**ABOUT THIS TASK**: Scan the records for the line containing "This screenshot has height=190, width=362."; extract it and all later lines, verbatim, through the end, and nothing before it.

**SUPPLIED DATA**:

-------------------------

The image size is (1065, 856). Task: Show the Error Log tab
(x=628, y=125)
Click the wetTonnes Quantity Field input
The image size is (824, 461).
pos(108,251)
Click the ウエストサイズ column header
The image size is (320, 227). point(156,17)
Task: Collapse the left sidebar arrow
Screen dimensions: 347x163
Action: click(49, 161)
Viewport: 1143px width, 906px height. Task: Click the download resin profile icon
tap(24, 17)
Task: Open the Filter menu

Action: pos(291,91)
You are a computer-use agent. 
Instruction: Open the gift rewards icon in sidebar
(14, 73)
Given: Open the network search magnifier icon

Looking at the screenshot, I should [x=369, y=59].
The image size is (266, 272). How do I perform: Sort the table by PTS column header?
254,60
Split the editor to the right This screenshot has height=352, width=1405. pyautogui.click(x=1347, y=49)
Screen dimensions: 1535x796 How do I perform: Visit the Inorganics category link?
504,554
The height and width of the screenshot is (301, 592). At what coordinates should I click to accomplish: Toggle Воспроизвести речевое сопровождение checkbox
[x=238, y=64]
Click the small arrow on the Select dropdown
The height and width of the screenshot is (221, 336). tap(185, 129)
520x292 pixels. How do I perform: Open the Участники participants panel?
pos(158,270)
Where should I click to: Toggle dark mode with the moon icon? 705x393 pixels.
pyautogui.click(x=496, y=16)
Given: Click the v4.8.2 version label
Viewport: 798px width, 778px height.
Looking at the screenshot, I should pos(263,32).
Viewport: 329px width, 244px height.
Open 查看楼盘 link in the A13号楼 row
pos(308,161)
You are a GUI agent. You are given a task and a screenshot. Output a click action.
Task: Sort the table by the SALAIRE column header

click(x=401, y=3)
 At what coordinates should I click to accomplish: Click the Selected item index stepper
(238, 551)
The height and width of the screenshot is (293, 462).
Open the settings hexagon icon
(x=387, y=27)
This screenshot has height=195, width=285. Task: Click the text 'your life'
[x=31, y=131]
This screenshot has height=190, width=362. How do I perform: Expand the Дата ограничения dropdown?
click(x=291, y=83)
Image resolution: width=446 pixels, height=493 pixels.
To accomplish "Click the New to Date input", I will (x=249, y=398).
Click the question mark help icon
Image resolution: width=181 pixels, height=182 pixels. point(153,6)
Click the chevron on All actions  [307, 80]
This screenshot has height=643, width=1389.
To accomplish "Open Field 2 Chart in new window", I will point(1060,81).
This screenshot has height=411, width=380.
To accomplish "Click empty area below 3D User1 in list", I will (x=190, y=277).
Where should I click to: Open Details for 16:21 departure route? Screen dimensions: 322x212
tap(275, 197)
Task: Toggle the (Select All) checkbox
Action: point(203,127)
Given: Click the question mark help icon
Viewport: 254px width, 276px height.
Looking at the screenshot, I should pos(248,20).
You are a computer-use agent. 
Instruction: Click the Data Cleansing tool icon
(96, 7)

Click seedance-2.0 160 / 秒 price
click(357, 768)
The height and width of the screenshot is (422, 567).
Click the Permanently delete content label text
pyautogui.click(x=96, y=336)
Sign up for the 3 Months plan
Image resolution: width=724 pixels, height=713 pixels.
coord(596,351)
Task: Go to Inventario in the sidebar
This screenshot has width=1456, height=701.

-------------------------

**TASK ANSWER**:
This screenshot has height=190, width=362. How do I perform: Expand the Дата ограничения dropdown?
click(x=291, y=83)
Image resolution: width=446 pixels, height=493 pixels.
To accomplish "Click the New to Date input", I will (x=249, y=398).
Click the question mark help icon
Image resolution: width=181 pixels, height=182 pixels. point(153,6)
Click the chevron on All actions  [307, 80]
This screenshot has height=643, width=1389.
To accomplish "Open Field 2 Chart in new window", I will point(1060,81).
This screenshot has height=411, width=380.
To accomplish "Click empty area below 3D User1 in list", I will (x=190, y=277).
Where should I click to: Open Details for 16:21 departure route? Screen dimensions: 322x212
tap(275, 197)
Task: Toggle the (Select All) checkbox
Action: point(203,127)
Given: Click the question mark help icon
Viewport: 254px width, 276px height.
Looking at the screenshot, I should pos(248,20).
You are a computer-use agent. 
Instruction: Click the Data Cleansing tool icon
(96, 7)

Click seedance-2.0 160 / 秒 price
click(357, 768)
The height and width of the screenshot is (422, 567).
Click the Permanently delete content label text
pyautogui.click(x=96, y=336)
Sign up for the 3 Months plan
Image resolution: width=724 pixels, height=713 pixels.
coord(596,351)
Task: Go to Inventario in the sidebar
This screenshot has width=1456, height=701.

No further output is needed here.